Sat. Jan 28th, 2023

With a major exhibition taking place at the V&A from next month, Renaissance Art is being given, well, a bit of a renaissance (‘scuse the pun) for a modern-day audience.

Donatello: Sculpting the Renaissance (11 February – 11 June 2023) will be the first major UK exhibition to explore the exceptional talents of the Renaissance master, Donatello. It will offer a fresh vision of the artist and his impact on both the cultural and artistic development of this crucial time in the history of art. Featuring many works that have never been on display in the UK, the exhibition will explore the artist’s innovations, collaborations and inspirations within the context of 15th-century Italy.

Arguably the greatest sculptor of all time, Donatello (c.1386-1466) was in the vanguard of a revolution in sculptural practice in the early Renaissance. Working in the full range of sculptural materials and techniques, including marble, bronze, wood, terracotta and stucco, he contributed to major commissions of church and state; was an intimate of the Medici family and their circle in Florence, and was highly sought after in other Italian cities.

To coincide with the exhibition is a sumptuous coffee-table book – Donatello: Sculpting the Renaissance – edited by Peta Motture, exhibition lead curator of Donatello: Sculpting the Renaissance.

The book also explores Donatello’s extraordinary creativity within the vibrant artistic and cultural context of 15th-century Italy, surveying his early connection with goldsmiths’ work and the collaborative nature of his workshop and processes. It also reflects on Donatello’s legacy, exploring how his sculpture inspired subsequent generations in the later Renaissance and beyond.

“Donatello was a driving force behind the Italian Renaissance and an inspiration to artists across the centuries,” comments Peta Motture. “The exceptional opportunity to collaborate with our partners in Florence and Berlin, together with the generosity of all lenders, has made it possible for the V&A to present a remarkable insight into the artist’s training, relationships and legacy.

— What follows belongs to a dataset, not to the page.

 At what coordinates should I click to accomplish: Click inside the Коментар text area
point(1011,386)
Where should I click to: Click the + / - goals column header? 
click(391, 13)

Bringing together objects and narratives never seen before in the UK, the exhibition provides a unique moment to experience, enjoy and – for those less familiar with his work – discover Donatello’s astonishing talents and his wide-ranging impact on Renaissance and later art.”

The exhibition takes visitors on a tour across Italy, from Florence, where Donatello produced his first sculptures in marble for the Opera del Duomo, such as the David and gained experience of working in wax, clay and bronze in Lorenzo Ghiberti’s workshop, to Padua and Northern Italy, where the artist spent 10 years (1443-54).

To celebrate the major exhibition and celebration of the artist’s life, travellers can embark on their own deep-dive with Cox and Kings’ arts and culture tour: Ravenna: Mosaics & Marble. The three-night tour uncovers Ravenna’s glittering past with experts Rowena Loverance or Dr Sally Dormer.

Alternatively, lovers of Renaissance art can visit the Abercrombie & Kent Philanthropy (AKP) project in Florence and observe first-hand how restorers bring Renaissance artworks, which might otherwise be lost forever, back to life.

“There is a global effort underway to help restore the monuments that are the cultural heritage of Florence and are regarded as world treasures,” says AKP. “And we have been an active part of this global effort for the past several years. Currently, our support is directed to The Chapel of the Madonna of Giambologna, an artistic gem of the Renaissance period in Santissima Annunziata (Church of the Annunciation). This church is considered one of the top must-see churches in Florence.”

Visitors can also go off the beaten path to the 13th-century Basilica of Santissima Annunziata, where there is another ambitious restoration project sponsored by Abercrombie & Kent Philanthropy. Accompanied by a member of the small, on-site team of art restorers, you can visit the Giambologna Chapel, one of the Basilica’s many side chapels and observe first-hand how restorers are working on Renaissance treasures.